Supplied entries.
===============
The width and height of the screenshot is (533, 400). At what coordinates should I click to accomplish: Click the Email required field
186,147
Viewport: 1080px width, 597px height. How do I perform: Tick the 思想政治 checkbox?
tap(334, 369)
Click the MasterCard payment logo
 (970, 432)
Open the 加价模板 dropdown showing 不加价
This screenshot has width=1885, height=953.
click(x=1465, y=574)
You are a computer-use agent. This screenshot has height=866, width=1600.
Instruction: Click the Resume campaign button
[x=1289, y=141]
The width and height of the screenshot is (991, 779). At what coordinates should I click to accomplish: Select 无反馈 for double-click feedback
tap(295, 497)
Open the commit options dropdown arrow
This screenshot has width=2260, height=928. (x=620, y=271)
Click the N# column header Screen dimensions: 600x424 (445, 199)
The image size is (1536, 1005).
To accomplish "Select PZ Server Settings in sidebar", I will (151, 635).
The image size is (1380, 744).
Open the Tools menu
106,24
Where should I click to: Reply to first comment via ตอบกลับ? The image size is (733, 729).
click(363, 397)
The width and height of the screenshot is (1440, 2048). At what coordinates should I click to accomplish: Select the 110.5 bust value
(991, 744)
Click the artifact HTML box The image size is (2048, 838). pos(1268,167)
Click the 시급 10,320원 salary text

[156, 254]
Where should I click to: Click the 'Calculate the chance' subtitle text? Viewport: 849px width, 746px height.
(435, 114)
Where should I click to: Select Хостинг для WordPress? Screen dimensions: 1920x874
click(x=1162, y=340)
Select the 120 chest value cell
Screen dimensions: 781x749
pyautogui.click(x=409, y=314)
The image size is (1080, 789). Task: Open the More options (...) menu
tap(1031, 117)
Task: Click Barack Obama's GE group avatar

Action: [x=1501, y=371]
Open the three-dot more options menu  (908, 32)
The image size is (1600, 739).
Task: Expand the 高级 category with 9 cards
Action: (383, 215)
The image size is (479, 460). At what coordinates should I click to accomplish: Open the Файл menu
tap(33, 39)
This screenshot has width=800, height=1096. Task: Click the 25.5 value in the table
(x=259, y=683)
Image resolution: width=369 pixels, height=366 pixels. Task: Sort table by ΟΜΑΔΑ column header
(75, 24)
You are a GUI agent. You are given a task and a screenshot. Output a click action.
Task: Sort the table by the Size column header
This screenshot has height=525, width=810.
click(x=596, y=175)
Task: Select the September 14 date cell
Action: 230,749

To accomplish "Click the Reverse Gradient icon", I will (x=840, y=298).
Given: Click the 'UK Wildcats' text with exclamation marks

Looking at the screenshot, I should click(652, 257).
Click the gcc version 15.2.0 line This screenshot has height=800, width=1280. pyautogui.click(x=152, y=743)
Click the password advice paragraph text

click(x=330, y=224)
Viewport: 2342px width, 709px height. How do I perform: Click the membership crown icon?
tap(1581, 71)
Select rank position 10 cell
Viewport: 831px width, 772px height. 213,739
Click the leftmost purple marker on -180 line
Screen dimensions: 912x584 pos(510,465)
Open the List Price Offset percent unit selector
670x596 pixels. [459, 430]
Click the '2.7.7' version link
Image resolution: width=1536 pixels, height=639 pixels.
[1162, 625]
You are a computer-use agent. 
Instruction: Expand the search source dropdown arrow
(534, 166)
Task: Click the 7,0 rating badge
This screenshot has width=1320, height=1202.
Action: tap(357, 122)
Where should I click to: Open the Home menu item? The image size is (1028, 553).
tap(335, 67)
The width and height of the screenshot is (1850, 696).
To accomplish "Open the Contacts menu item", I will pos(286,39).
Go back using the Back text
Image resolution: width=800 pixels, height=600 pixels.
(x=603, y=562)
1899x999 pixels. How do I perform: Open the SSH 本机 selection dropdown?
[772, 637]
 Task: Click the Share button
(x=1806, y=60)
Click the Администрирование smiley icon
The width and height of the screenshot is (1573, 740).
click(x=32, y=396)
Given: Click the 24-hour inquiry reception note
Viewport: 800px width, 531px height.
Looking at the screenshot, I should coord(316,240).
===============
Exercise objective. Whatever appears in the data above should be set down again exactly.

Response area.
The width and height of the screenshot is (533, 400). At what coordinates should I click to accomplish: Click the Email required field
186,147
Viewport: 1080px width, 597px height. How do I perform: Tick the 思想政治 checkbox?
tap(334, 369)
Click the MasterCard payment logo
 (970, 432)
Open the 加价模板 dropdown showing 不加价
This screenshot has width=1885, height=953.
click(x=1465, y=574)
You are a computer-use agent. This screenshot has height=866, width=1600.
Instruction: Click the Resume campaign button
[x=1289, y=141]
The width and height of the screenshot is (991, 779). At what coordinates should I click to accomplish: Select 无反馈 for double-click feedback
tap(295, 497)
Open the commit options dropdown arrow
This screenshot has width=2260, height=928. (x=620, y=271)
Click the N# column header Screen dimensions: 600x424 (445, 199)
The image size is (1536, 1005).
To accomplish "Select PZ Server Settings in sidebar", I will (151, 635).
The image size is (1380, 744).
Open the Tools menu
106,24
Where should I click to: Reply to first comment via ตอบกลับ? The image size is (733, 729).
click(363, 397)
The width and height of the screenshot is (1440, 2048). At what coordinates should I click to accomplish: Select the 110.5 bust value
(991, 744)
Click the artifact HTML box The image size is (2048, 838). pos(1268,167)
Click the 시급 10,320원 salary text

[156, 254]
Where should I click to: Click the 'Calculate the chance' subtitle text? Viewport: 849px width, 746px height.
(435, 114)
Where should I click to: Select Хостинг для WordPress? Screen dimensions: 1920x874
click(x=1162, y=340)
Select the 120 chest value cell
Screen dimensions: 781x749
pyautogui.click(x=409, y=314)
The image size is (1080, 789). Task: Open the More options (...) menu
tap(1031, 117)
Task: Click Barack Obama's GE group avatar

Action: [x=1501, y=371]
Open the three-dot more options menu  (908, 32)
The image size is (1600, 739).
Task: Expand the 高级 category with 9 cards
Action: (383, 215)
The image size is (479, 460). At what coordinates should I click to accomplish: Open the Файл menu
tap(33, 39)
This screenshot has width=800, height=1096. Task: Click the 25.5 value in the table
(x=259, y=683)
Image resolution: width=369 pixels, height=366 pixels. Task: Sort table by ΟΜΑΔΑ column header
(75, 24)
You are a GUI agent. You are given a task and a screenshot. Output a click action.
Task: Sort the table by the Size column header
This screenshot has height=525, width=810.
click(x=596, y=175)
Task: Select the September 14 date cell
Action: 230,749

To accomplish "Click the Reverse Gradient icon", I will (x=840, y=298).
Given: Click the 'UK Wildcats' text with exclamation marks

Looking at the screenshot, I should click(652, 257).
Click the gcc version 15.2.0 line This screenshot has height=800, width=1280. pyautogui.click(x=152, y=743)
Click the password advice paragraph text

click(x=330, y=224)
Viewport: 2342px width, 709px height. How do I perform: Click the membership crown icon?
tap(1581, 71)
Select rank position 10 cell
Viewport: 831px width, 772px height. 213,739
Click the leftmost purple marker on -180 line
Screen dimensions: 912x584 pos(510,465)
Open the List Price Offset percent unit selector
670x596 pixels. [459, 430]
Click the '2.7.7' version link
Image resolution: width=1536 pixels, height=639 pixels.
[1162, 625]
You are a computer-use agent. 
Instruction: Expand the search source dropdown arrow
(534, 166)
Task: Click the 7,0 rating badge
This screenshot has width=1320, height=1202.
Action: tap(357, 122)
Where should I click to: Open the Home menu item? The image size is (1028, 553).
tap(335, 67)
The width and height of the screenshot is (1850, 696).
To accomplish "Open the Contacts menu item", I will pos(286,39).
Go back using the Back text
Image resolution: width=800 pixels, height=600 pixels.
(x=603, y=562)
1899x999 pixels. How do I perform: Open the SSH 本机 selection dropdown?
[772, 637]
 Task: Click the Share button
(x=1806, y=60)
Click the Администрирование smiley icon
The width and height of the screenshot is (1573, 740).
click(x=32, y=396)
Given: Click the 24-hour inquiry reception note
Viewport: 800px width, 531px height.
Looking at the screenshot, I should coord(316,240).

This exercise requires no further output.